SET TASK 1
Write out the passage from the biography of Reinaldo Marcus Green word for word, beginning at the words "Reinaldo Marcus Green" and stopping after the words "had MLB ambitions.".

DOCUMENT SECTION
-- START --

Reinaldo Marcus Green (born 1981) is an American director, producer and writer. His films include Monsters and Men (2018), Joe Bell (2020), and King Richard (2021), which was nominated for Best Picture at the 94th Academy Awards.

Early life
Green was born in the Bronx to an African American father and a Puerto Rican mother and grew up in Staten Island among other areas of New York City. His parents divorced, and he and his brother Rashaad primarily lived with their father. They played baseball growing up and had MLB ambitions.

Green attended Port Richmond High School. He went on to complete a Master of Education at Fairleigh Dickinson University, and taught at an elementary school. He then worked at AIG for five years as a director of educational programming and talent acquisitions, needing the money to pay off his undergraduate loans. However, Green's department was downsized due to the financial crisis of 2007–2008.

Disillusioned by Wall Street and introduced to film by his brother, Green enrolled in NYU Tisch School of the Arts' graduate film program when he was 27 and has since taught at the institution as an adjunct professor.

Career
Green first gained prominence through his early short films both solo and in collaboration with his brother. Among these were Stone Cars, which was shot on location in Cape Town, South Africa and showcased at the 2014 Cinéfondation in Cannes, and Stop, which was inspired by the killing of Trayvon Martin and premiered at the 2015 Sundance Film Festival.

-- END --

DATA TO USE
-- START --

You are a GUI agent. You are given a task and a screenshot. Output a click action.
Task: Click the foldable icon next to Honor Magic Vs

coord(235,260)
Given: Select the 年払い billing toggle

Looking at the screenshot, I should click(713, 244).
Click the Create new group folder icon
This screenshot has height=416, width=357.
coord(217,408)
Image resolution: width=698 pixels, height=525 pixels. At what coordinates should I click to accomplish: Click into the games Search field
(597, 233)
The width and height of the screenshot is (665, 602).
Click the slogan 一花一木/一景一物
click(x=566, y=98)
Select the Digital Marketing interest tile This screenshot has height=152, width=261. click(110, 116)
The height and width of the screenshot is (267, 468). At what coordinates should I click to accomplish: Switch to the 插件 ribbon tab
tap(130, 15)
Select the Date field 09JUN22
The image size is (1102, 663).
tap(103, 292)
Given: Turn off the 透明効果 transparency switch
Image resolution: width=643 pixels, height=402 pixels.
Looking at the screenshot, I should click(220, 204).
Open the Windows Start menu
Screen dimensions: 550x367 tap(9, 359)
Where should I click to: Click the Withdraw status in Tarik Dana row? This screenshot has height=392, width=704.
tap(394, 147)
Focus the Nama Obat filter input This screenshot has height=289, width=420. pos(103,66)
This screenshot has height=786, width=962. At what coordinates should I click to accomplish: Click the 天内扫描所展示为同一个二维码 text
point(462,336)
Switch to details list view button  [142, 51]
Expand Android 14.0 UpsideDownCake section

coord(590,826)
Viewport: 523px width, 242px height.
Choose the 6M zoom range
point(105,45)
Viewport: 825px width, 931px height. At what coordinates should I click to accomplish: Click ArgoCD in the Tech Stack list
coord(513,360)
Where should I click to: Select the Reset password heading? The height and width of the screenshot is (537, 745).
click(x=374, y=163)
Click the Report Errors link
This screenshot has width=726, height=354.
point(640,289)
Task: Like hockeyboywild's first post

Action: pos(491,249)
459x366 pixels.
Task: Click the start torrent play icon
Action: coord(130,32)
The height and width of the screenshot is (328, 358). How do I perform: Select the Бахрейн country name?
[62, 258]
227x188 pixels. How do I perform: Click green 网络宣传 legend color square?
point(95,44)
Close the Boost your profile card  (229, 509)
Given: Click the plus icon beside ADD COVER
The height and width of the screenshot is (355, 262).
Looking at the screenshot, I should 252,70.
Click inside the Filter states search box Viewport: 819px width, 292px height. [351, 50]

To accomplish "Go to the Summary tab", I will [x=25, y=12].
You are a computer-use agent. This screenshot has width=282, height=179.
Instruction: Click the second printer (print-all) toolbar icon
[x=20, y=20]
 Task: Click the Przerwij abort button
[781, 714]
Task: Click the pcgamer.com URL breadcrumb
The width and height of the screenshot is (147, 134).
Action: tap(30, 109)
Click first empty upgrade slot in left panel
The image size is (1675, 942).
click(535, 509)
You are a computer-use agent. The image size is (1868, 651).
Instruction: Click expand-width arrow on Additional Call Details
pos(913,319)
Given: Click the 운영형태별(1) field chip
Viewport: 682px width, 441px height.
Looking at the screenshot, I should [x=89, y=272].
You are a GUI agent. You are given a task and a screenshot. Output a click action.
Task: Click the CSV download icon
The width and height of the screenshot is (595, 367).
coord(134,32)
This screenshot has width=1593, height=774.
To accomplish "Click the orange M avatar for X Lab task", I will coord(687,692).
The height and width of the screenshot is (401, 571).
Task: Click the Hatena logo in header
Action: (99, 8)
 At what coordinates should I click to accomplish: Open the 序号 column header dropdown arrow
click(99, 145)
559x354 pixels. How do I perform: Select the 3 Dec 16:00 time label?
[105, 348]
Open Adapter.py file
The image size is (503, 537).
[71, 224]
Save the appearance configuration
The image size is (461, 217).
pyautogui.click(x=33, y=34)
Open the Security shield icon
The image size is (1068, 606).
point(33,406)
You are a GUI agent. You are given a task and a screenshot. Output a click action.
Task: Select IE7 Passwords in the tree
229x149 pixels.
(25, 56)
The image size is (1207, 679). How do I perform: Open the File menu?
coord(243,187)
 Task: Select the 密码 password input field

-- END --

SET TASK 2
Repeat the rows word for word, starting with the first row and stopping after the line that contains "coord(217,408)", with both ends included.

TASK RESPONSE 1
Reinaldo Marcus Green (born 1981) is an American director, producer and writer. His films include Monsters and Men (2018), Joe Bell (2020), and King Richard (2021), which was nominated for Best Picture at the 94th Academy Awards.

Early life
Green was born in the Bronx to an African American father and a Puerto Rican mother and grew up in Staten Island among other areas of New York City. His parents divorced, and he and his brother Rashaad primarily lived with their father. They played baseball growing up and had MLB ambitions.

TASK RESPONSE 2
You are a GUI agent. You are given a task and a screenshot. Output a click action.
Task: Click the foldable icon next to Honor Magic Vs

coord(235,260)
Given: Select the 年払い billing toggle

Looking at the screenshot, I should click(713, 244).
Click the Create new group folder icon
This screenshot has height=416, width=357.
coord(217,408)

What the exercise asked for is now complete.